§ SUPPLIED DATA:

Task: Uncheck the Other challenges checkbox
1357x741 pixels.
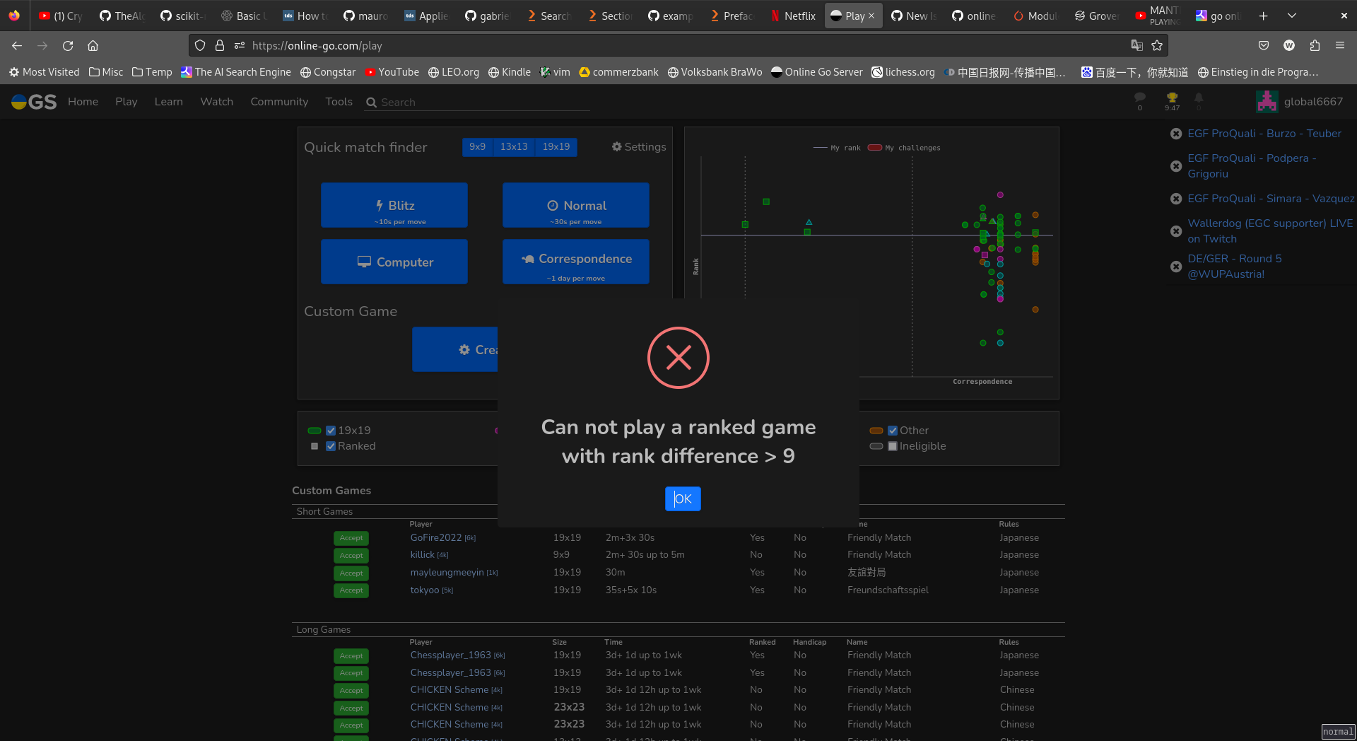Action: point(893,431)
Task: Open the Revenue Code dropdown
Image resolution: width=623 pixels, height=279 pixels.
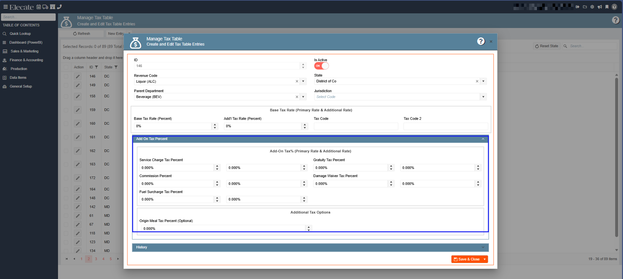Action: tap(303, 81)

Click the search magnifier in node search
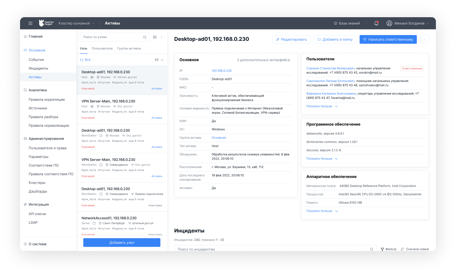point(145,37)
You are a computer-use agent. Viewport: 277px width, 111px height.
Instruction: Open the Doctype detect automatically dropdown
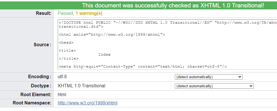[214, 86]
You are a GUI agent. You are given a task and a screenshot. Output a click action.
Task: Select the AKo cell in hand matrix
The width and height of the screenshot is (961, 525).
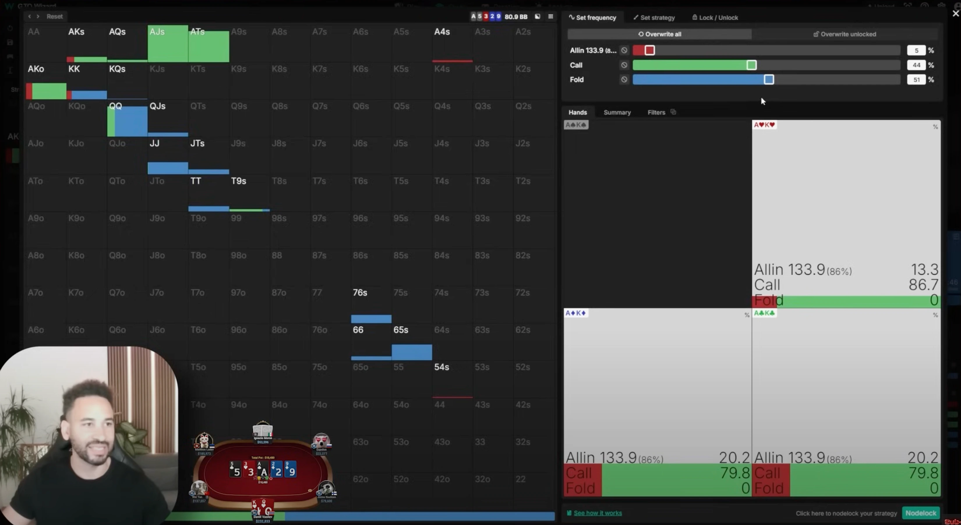click(x=46, y=81)
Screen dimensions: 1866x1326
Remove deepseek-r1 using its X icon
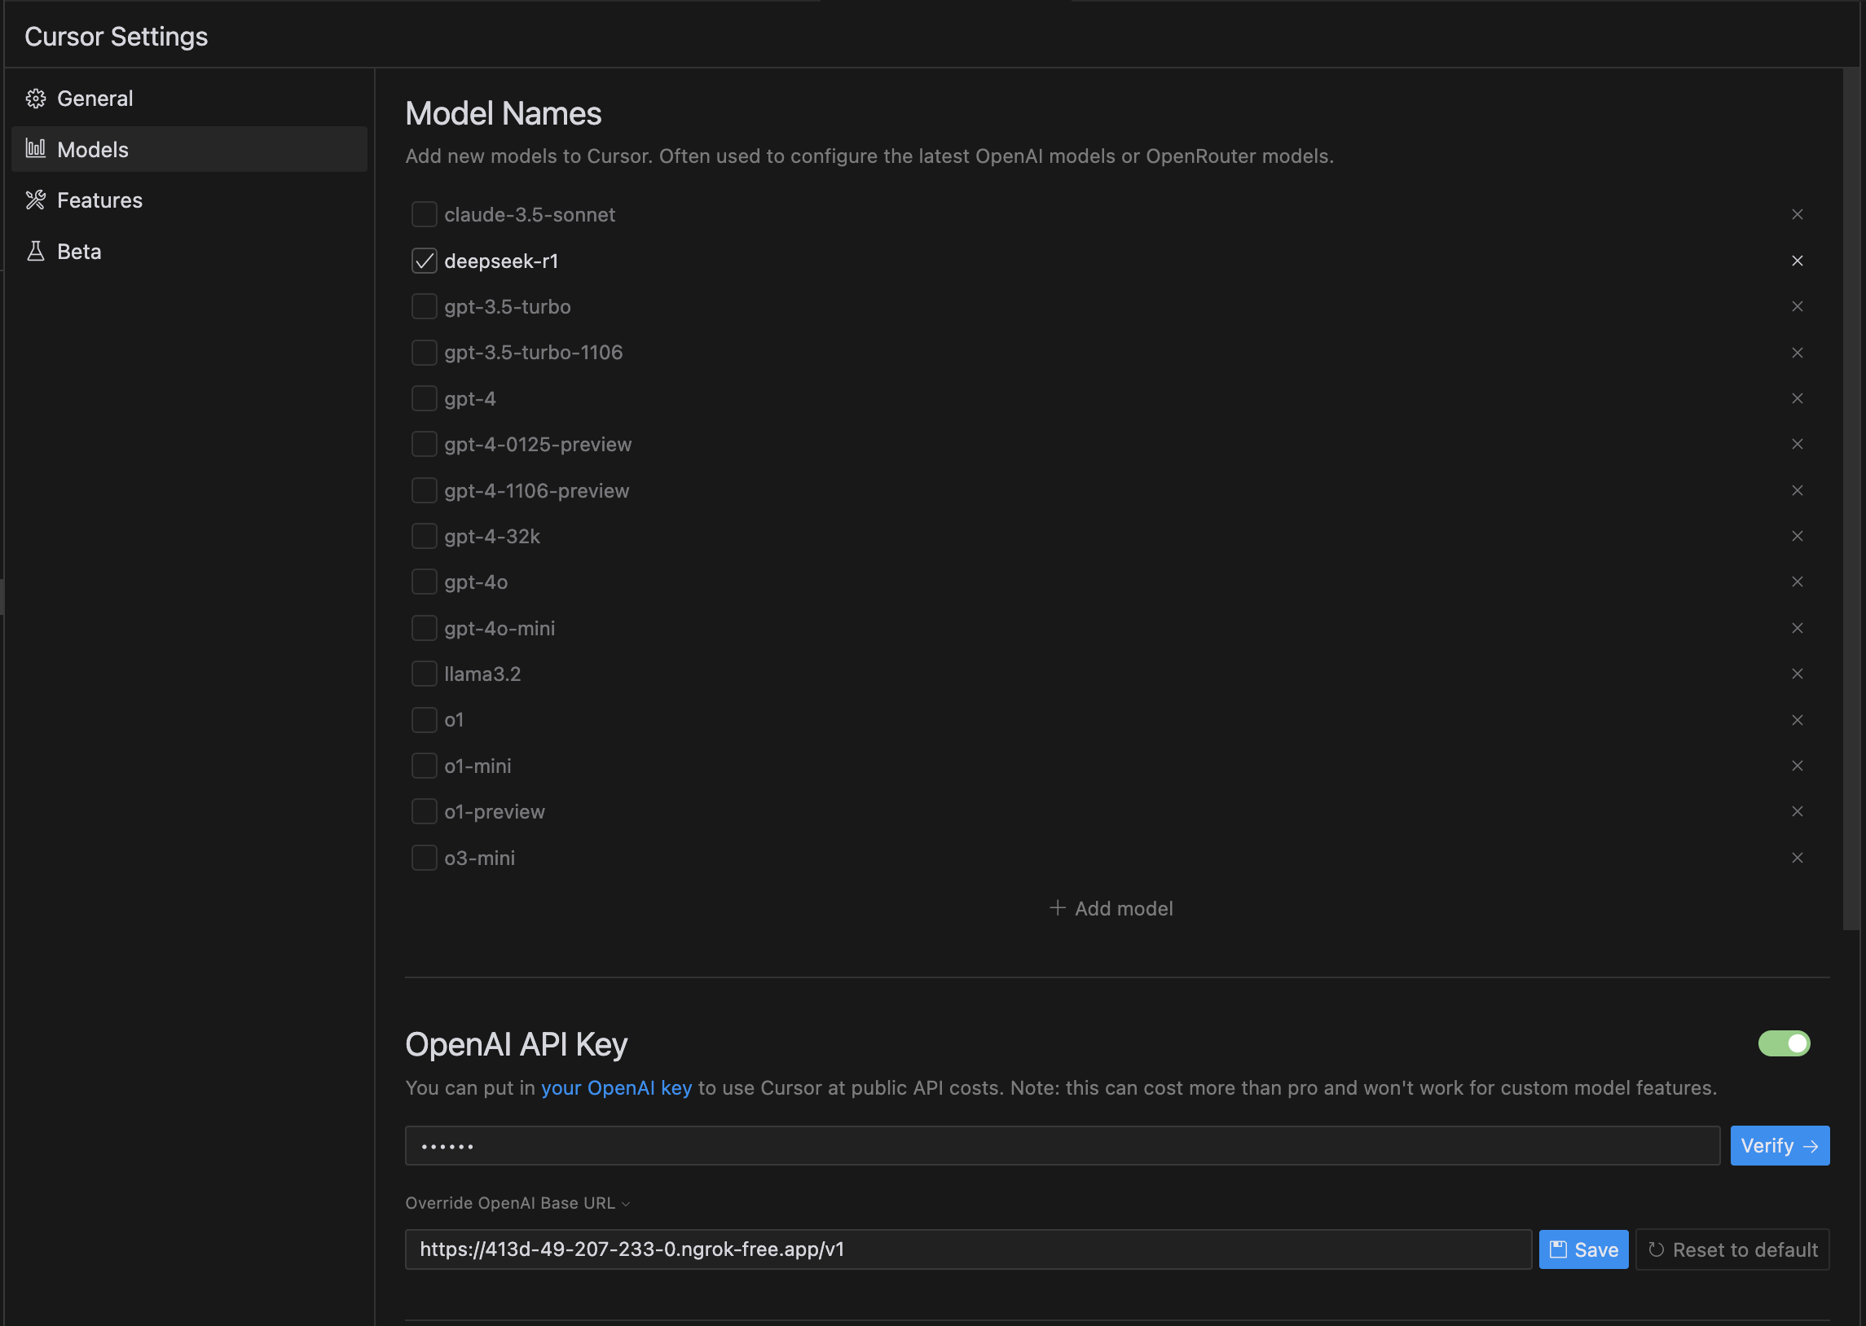tap(1797, 260)
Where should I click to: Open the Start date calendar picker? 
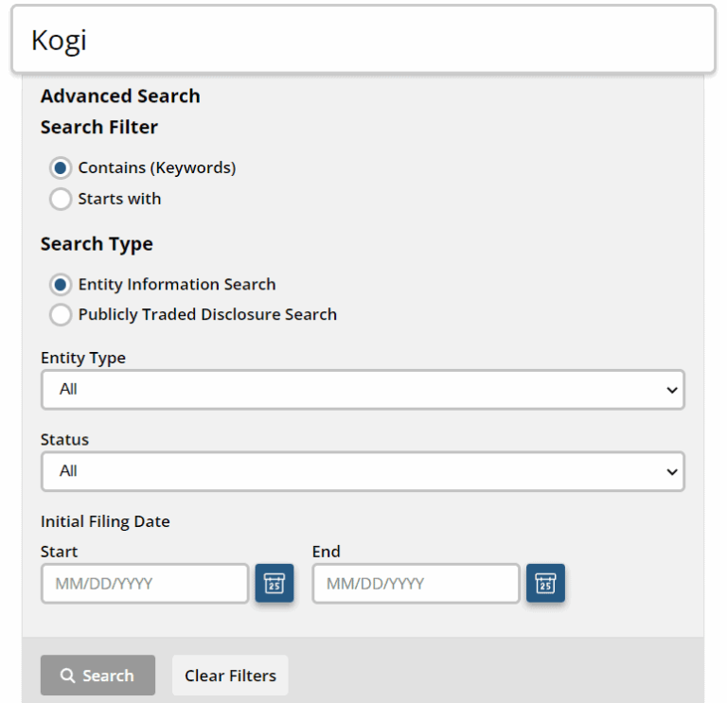click(275, 583)
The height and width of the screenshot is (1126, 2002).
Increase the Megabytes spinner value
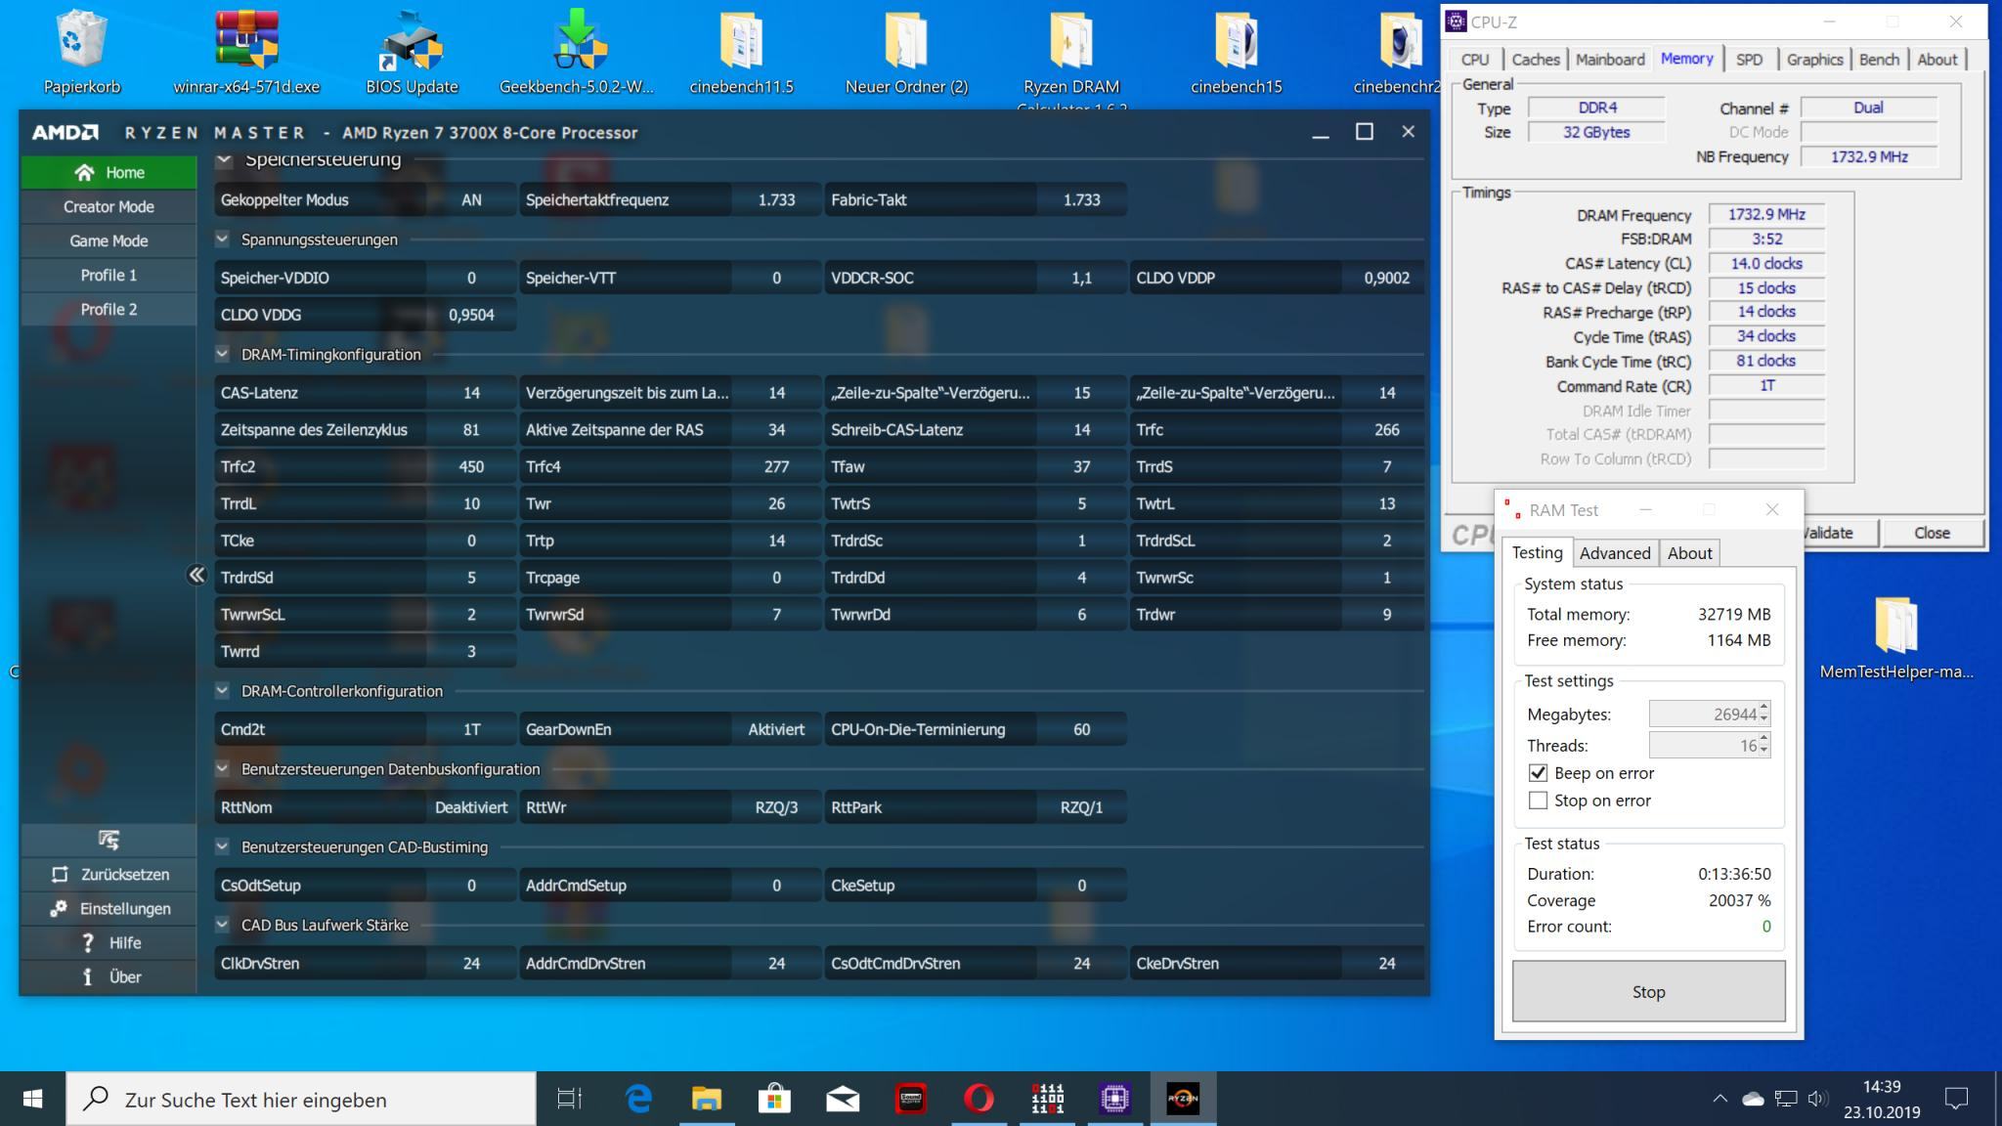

§ TASK DETAILS:
Update the rows above by changing every "dropdown" to "drop-down menu" and keeping everything else the same. Leave out the pictures.

§ ANSWER TO THIS PROBLEM:
Task: Uncheck the Other challenges checkbox
1357x741 pixels.
Action: point(893,431)
Task: Open the Revenue Code drop-down menu
Image resolution: width=623 pixels, height=279 pixels.
Action: tap(303, 81)

Click the search magnifier in node search
point(145,37)
You are a computer-use agent. Viewport: 277px width, 111px height.
Instruction: Open the Doctype detect automatically drop-down menu
[214, 86]
You are a GUI agent. You are given a task and a screenshot. Output a click action.
Task: Select the AKo cell in hand matrix
The width and height of the screenshot is (961, 525).
click(x=46, y=81)
Screen dimensions: 1866x1326
Remove deepseek-r1 using its X icon
tap(1797, 260)
Where should I click to: Open the Start date calendar picker? 
click(275, 583)
The height and width of the screenshot is (1126, 2002).
Increase the Megabytes spinner value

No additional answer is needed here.